El fútbol, a veces, es una montaña rusa de emociones. Y hoy, Pablo Maffeo nos lo ha recordado al anunciar su marcha del RCD Mallorca. Aunque el lateral siente una punzada de tristeza por dejar atrás la isla que le ha acogido, no puede evitar mostrar una sonrisa al hablar de su nuevo destino: el Olympiakos, donde espera vivir grandes momentos.
En el aeropuerto de Son Sant Joan, antes de tomar ese vuelo hacia Grecia, Maffeo confesó ante los micrófonos que «mi etapa en el Mallorca había acabado». Estas palabras resuenan como un eco entre los aficionados que han seguido su trayectoria. La realidad es que después de dos temporadas buscando salir, este año las cosas han cambiado con el descenso a Segunda y la inminente finalización de su contrato en 2027. Ahora, por tres millones de euros, se abre una nueva puerta para él.
Maffeo y su legado en la isla
«Si me hubiese tenido que quedar, lo habría hecho», explica con sinceridad mientras recuerda las vivencias compartidas con la afición.
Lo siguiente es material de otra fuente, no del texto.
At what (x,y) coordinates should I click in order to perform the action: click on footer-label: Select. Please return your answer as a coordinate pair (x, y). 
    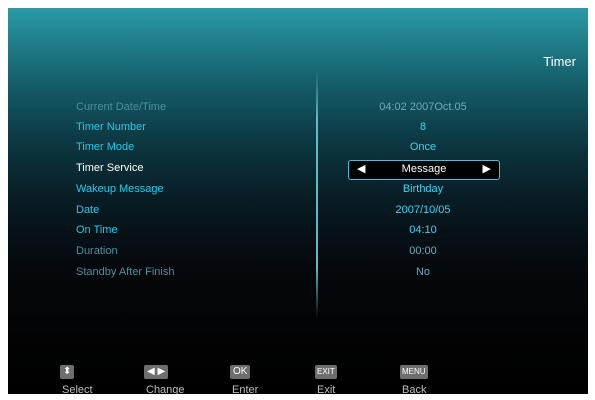
    Looking at the image, I should click on (78, 388).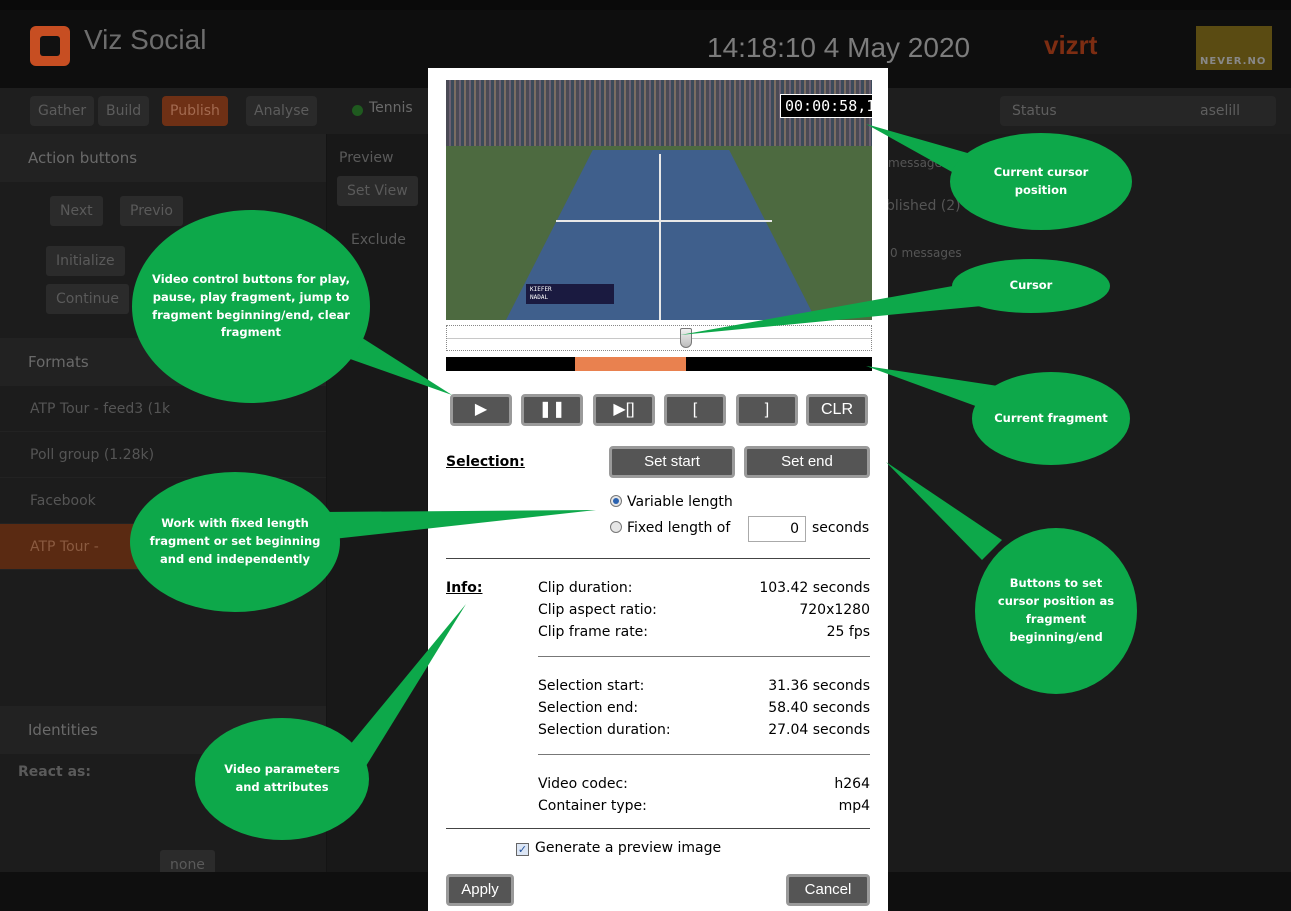  I want to click on preview-image-option: ✓ Generate a preview image, so click(618, 848).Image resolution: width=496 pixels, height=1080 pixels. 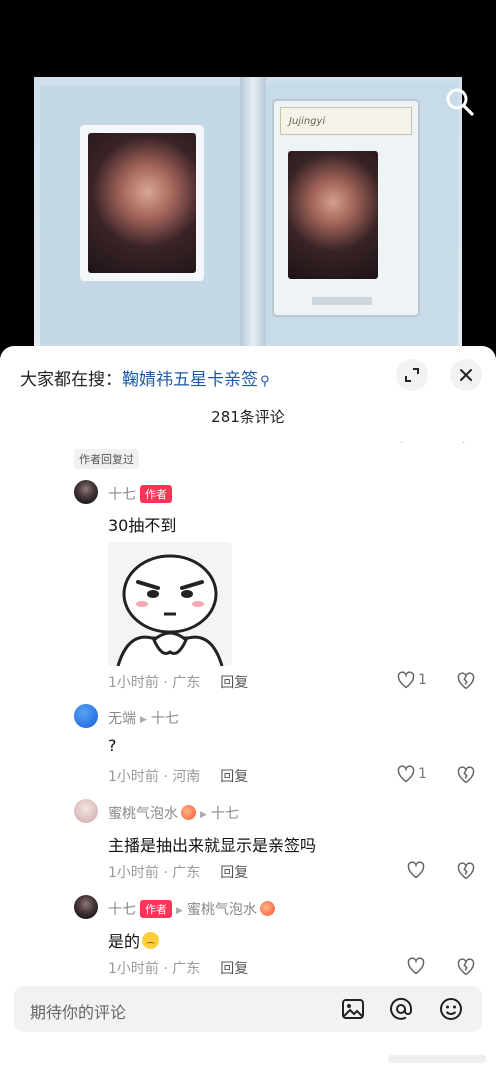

Se despide con melancolía pero también con entusiasmo: «Estoy muy feliz y muy ilusionado por esta nueva etapa en Atenas junto a José Luis Mendilibar». El Olympiakos no solo es un club histórico; tiene ambiciones europeas y eso motiva a cualquier jugador.
Maffeo también hace un parón para reflexionar sobre la última temporada del Mallorca: «Han faltado muchas cosas para lograr la permanencia». Esa autocrítica es necesaria y muestra su compromiso. No obstante, guarda cariño por este lugar al que siempre considerará su casa: «He sido muy feliz aquí».
A medida que avanza la conversación, sus pensamientos van hacia sus compañeros y hacia el futuro del club balear. Después de todo lo vivido juntos, no hay rencor ni resentimiento; solo buenos deseos en esta nueva aventura que comienza ahora para él.